## begin Supplied material

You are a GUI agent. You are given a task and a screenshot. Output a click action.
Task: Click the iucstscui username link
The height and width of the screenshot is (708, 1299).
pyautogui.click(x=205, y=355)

## end Supplied material
## begin Supplied material

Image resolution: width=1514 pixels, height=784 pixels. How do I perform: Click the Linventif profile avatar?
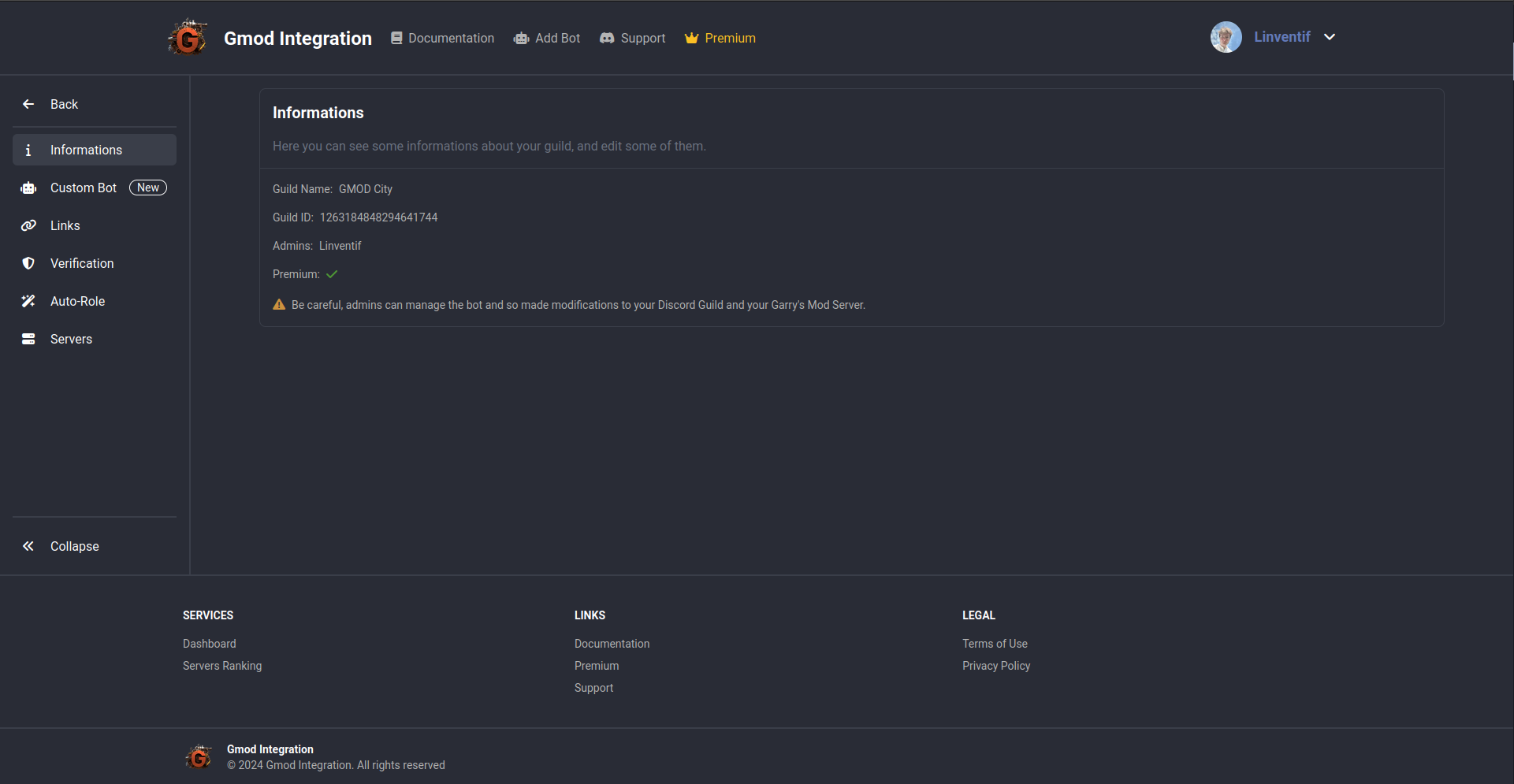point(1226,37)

## end Supplied material

Substitute "icon" for "avatar" in the lines starting with the line with "Image resolution: width=1514" and going on through the line with "point(1226,37)", leaving everything else unchanged. Give back only those lines, without the pictures.

Image resolution: width=1514 pixels, height=784 pixels. How do I perform: Click the Linventif profile icon?
point(1226,37)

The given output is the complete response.